Could you revise the records below so that "monitor icon" becomes "computer icon", with nothing else changed?

> **RECORDS FOR THE TASK**:
● ● ●
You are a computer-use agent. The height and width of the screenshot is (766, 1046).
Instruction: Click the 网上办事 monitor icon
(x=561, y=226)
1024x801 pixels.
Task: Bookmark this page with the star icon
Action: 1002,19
● ● ●
> **ANSWER TO THIS EXERCISE**:
You are a computer-use agent. The height and width of the screenshot is (766, 1046).
Instruction: Click the 网上办事 computer icon
(x=561, y=226)
1024x801 pixels.
Task: Bookmark this page with the star icon
Action: 1002,19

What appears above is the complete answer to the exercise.